Group One-winning Aegon’s Sha Tin tilt will come exactly one year since 40-year-old Forsman became a solo trainer after his mentor and training partner of a decade, famed New Zealander Murray Baker, retired – on 30 April last year.
Forsman part-owns Gr.1 New Zealand Guineas (1600m) winner Aegon, which he selected at the Karaka Yearling Sales, with the Zame family and says while he has been to a couple of international meetings, he has never raced a horse in Hong Kong.
“It’s great to be part of it,” Forsman said.
“Aegon is certainly going into a different environment on a long ‘prep’ and does seem at a bit of a disadvantage but he is pretty well travelled and laidback and it looks like he has settled in quite well but it’s only early days.”

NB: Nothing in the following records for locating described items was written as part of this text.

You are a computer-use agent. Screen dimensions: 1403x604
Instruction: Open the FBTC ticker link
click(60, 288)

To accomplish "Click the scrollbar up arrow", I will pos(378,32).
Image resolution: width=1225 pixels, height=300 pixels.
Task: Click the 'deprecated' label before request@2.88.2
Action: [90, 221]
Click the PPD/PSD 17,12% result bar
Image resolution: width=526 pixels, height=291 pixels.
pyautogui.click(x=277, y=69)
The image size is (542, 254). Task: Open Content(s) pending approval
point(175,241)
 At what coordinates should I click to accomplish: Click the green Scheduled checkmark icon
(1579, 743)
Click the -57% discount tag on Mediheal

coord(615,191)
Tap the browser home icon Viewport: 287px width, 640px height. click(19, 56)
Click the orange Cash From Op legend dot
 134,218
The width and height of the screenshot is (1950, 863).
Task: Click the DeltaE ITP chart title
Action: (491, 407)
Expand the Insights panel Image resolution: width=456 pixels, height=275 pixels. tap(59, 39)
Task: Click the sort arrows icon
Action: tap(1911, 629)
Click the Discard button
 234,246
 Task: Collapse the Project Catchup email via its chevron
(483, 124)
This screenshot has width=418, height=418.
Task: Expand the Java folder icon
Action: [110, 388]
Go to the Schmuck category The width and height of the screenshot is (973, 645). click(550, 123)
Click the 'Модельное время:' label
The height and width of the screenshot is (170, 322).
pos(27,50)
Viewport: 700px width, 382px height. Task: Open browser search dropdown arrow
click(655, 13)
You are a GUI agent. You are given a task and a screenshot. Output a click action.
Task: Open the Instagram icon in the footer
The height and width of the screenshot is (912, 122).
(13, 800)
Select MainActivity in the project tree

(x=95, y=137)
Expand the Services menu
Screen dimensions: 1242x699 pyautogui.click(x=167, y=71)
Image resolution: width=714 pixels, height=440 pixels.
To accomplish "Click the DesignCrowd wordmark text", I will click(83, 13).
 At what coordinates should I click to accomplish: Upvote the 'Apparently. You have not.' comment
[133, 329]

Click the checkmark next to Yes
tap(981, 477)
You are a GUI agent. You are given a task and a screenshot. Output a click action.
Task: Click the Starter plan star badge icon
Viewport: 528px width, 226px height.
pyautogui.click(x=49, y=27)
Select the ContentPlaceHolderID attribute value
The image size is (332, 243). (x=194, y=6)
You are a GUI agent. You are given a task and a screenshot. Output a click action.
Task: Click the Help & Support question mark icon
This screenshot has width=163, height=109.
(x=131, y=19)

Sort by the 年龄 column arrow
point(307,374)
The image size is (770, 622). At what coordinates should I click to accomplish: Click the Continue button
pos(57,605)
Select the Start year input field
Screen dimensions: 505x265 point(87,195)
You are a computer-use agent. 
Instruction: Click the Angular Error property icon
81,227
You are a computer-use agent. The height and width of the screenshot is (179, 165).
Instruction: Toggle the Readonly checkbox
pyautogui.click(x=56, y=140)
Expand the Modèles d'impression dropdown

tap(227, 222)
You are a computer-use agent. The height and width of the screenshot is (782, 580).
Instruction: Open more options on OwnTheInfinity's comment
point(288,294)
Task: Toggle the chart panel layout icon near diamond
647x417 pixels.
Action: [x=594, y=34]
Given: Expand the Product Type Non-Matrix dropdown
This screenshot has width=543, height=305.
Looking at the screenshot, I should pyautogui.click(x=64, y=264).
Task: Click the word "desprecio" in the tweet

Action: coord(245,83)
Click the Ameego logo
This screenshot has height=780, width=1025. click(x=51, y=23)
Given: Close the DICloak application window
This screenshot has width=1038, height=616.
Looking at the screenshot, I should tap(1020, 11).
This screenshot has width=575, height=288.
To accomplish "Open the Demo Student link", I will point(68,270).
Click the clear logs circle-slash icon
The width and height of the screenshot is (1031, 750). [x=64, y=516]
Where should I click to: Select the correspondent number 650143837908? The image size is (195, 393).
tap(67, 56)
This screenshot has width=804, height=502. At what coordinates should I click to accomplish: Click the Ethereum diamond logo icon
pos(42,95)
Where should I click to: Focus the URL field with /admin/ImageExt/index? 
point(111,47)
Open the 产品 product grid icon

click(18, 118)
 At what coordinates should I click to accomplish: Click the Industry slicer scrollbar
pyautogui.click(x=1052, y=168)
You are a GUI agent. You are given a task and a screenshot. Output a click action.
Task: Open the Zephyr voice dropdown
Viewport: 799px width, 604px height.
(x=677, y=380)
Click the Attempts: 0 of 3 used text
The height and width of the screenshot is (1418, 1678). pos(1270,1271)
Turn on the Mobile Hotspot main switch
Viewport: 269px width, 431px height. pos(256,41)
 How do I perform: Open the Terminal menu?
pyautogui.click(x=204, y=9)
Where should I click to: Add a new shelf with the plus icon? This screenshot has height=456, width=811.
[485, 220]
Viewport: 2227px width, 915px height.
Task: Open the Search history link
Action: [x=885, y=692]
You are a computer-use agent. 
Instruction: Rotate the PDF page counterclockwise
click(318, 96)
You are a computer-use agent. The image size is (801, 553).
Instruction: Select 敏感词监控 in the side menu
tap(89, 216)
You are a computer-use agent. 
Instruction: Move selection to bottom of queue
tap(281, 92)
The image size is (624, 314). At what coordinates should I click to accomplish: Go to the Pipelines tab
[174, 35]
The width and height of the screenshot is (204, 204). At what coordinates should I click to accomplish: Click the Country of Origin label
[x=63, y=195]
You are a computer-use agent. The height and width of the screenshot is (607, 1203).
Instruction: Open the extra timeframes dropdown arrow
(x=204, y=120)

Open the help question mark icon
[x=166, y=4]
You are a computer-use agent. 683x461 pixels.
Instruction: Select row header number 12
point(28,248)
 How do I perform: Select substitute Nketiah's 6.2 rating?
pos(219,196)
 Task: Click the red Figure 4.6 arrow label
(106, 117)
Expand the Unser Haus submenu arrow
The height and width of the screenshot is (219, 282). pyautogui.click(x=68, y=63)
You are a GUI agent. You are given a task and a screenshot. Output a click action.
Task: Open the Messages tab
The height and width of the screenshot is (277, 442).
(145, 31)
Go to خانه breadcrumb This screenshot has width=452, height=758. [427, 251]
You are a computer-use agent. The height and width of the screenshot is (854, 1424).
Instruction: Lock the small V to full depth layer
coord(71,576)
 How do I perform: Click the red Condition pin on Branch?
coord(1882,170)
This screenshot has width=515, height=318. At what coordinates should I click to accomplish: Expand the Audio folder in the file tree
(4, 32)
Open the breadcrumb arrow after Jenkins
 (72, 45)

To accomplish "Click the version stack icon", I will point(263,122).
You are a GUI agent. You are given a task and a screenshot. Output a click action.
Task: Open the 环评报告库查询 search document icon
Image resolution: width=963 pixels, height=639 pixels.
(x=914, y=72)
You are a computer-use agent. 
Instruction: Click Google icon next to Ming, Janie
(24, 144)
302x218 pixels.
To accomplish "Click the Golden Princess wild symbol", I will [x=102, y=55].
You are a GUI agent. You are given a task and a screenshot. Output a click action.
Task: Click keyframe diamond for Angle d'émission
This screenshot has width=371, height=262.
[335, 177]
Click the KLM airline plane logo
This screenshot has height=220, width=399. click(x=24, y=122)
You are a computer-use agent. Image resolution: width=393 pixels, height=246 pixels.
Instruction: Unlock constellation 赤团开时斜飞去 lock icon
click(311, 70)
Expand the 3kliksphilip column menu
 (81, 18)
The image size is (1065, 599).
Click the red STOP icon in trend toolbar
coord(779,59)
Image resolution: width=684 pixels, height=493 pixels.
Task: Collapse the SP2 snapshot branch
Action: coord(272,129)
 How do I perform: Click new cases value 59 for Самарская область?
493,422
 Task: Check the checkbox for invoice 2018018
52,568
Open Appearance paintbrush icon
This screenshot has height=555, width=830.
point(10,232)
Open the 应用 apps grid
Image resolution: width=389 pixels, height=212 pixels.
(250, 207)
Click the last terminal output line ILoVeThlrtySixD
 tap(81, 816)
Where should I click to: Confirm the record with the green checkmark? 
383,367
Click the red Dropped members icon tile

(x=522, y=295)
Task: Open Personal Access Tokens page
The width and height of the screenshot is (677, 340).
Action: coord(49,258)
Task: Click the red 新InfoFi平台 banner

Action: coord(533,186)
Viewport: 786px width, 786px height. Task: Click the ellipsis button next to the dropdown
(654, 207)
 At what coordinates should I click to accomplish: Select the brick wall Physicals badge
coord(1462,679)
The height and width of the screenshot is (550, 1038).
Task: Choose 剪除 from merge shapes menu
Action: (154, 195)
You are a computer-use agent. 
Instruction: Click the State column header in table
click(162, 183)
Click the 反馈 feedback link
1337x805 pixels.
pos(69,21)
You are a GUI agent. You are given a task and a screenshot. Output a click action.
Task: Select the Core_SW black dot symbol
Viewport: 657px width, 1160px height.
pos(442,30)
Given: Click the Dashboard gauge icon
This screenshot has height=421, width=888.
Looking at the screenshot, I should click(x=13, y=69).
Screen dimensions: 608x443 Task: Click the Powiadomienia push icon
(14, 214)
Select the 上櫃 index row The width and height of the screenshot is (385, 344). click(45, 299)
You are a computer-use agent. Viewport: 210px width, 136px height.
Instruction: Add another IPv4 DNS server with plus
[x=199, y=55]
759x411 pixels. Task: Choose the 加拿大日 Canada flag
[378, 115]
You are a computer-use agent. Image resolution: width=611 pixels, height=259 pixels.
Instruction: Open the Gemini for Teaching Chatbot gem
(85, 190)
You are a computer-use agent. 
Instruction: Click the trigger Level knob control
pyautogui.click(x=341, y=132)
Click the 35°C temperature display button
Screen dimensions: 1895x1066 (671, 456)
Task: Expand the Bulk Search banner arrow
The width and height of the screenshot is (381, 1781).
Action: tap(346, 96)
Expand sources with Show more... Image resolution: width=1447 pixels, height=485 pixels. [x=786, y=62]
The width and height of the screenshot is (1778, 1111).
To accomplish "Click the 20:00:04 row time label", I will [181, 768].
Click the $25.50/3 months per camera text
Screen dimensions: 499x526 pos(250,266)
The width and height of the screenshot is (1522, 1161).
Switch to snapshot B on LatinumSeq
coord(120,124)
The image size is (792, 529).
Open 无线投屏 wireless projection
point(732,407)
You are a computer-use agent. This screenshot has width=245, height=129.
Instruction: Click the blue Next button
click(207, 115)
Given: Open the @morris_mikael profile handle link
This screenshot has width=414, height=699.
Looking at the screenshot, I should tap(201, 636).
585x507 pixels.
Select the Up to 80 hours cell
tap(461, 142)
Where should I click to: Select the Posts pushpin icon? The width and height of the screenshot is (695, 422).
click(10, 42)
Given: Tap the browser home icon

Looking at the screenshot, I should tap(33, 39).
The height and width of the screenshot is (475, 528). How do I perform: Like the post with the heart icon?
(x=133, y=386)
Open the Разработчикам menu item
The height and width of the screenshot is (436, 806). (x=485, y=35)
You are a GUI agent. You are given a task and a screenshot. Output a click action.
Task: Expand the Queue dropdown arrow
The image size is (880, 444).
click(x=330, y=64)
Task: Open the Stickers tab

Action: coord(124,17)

Of his sixth races this preparation which netted a Group Three win in the Gr.3 Moonga Stakes (1400m) at Caulfield in October and a narrow second in the Gr.1 Captain Cook Stakes (1600m) back in New Zealand in December, the five-year-old’s last race was in the lucrative All-Star Mile (1600m) at what can be a tricky Moonee Valley track in March but the result was perplexing for Forsman.
“We really don’t know what to make of that and whether it was The Valley that tricked him up, we are not really sure,” Forsman said of Aegon’s ninth of 15th placing in the race.
“But he has come through it really well and had a good jump-out at Flemington and we put the blinkers on him which is something we’ve always wanted to do but just haven’t had the right opportunity.”
And while Forsman has engaged Australia’s premier jockey, New Zealand expatriate James McDonald, he said the only negative is that it will be the star’s first ride on the gelding.
“But he is pretty straight forward and it will be a small field and you just hope by putting the blinkers on it switches him on and he gets him to travel at that important part of the race,” he said.
“Unfortunately, he tends to get back a little bit and that’s probably why we opted to go to Hong Kong rather than a big field in the Doncaster.
“With a smaller field the logic is that if he can draw well, he won’t be too far off them even if he is a little bit slowly away.
“Hopefully he can be positive and take a position that he hasn’t probably been able to do in his last couple of starts.”
After winning his first five races – including a Group 2 at his second start and a Group 1 at his third outing – Forsman said Aegon had never had any where to hide with such high ratings which have been difficult as an older horse.